China reported on Friday an unexpected acceleration in export growth in September and a record trade surplus with the United States, which could exacerbate an already-heated dispute between Beijing and Washington. U.S. President Donald Trump warned on Thursday there was much more he could do that would hurt China's economy further, showing no signs of backing off an escalating trade war with Beijing.

The International Monetary Fund said sustained trade tensions could slash Asia's economic growth by up to 0.9 percentage points in coming years, and warned that the market rout seen in emerging economies could worsen if the U.S. Federal Reserve and other major central banks tightened monetary policy more quickly than expected.

The top gainer on Hang Seng was Sunny Optical Technology Group Co Ltd, up 10.73 per cent, while the biggest loser was China Resources Power Holdings Co Ltd, which was down 1.20 per cent.

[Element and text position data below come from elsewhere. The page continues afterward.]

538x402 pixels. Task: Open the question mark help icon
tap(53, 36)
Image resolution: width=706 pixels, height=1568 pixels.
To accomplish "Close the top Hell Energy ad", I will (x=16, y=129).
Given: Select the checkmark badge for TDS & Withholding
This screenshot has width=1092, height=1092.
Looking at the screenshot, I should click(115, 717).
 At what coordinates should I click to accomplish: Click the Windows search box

China's main Shanghai Composite index closed 0.9 per cent higher at 2,606.91 points, after touching near four-year lows on Thursday amid a global sell-off. The index was down 7.6 per cent for the week, its worst weekly performance since early February.

Around the region, MSCI's Asia ex-Japan stock index was firmer by 2.06 per cent, while Japan's Nikkei index closed up 0.46 per cent. The yuan finished its onshore trading session at 6.9234 per U.S. dollar, 0.5 per cent weaker than the previous close of 6.8888. The offshore yuan was changing hands at 6.9161 at 0830 GMT, 0.58 per cent weaker than the previous day's close.

As of the previous trading session, the Hang Seng index was down 15.55 per cent this year, while China's H-share index was down 13.8 per cent. As of the previous close, the Hang Seng has declined 9.08 per cent this month. The top gainers among H-shares were Tencent Holdings Ltd, up 8.01 per cent, followed by China Vanke Co Ltd, gaining 6.67 per cent, and China Huarong Asset Management Co Ltd, up by 6.62 per cent.

The three biggest H-shares percentage decliners were Huaneng Power International Inc, which was down 1.49 per cent, China Telecom Corp Ltd, which fell 1.2 per cent, and Hengan International Group Company Ltd, down by 0.8 per cent. About 2.16 billion Hang Seng index shares were traded, roughly 118.2 per cent of the market's 30-day moving average of 1.83 billion shares a day.

The volume traded in the previous trading session was 3.19 billion. At the close, China's A-shares were trading at a premium of 22.67 per cent over the Hong Kong-listed H-shares. The price-to-earnings ratio of the Hang Seng index was 9.79 as of the last full trading day, while the dividend yield was 3.8 per cent.

So far this week, the market capitalisation of the Hang Seng index has fallen by 5.31 per cent to HK$16.41 trillion. The short and one-factor leveraged Hang Seng index, which is designed to replicate the payoff of a short or leveraged portfolio and is linked to the movements of the Hang Seng Index, was lower by 2.12 per cent on the day at 5,413.71 points.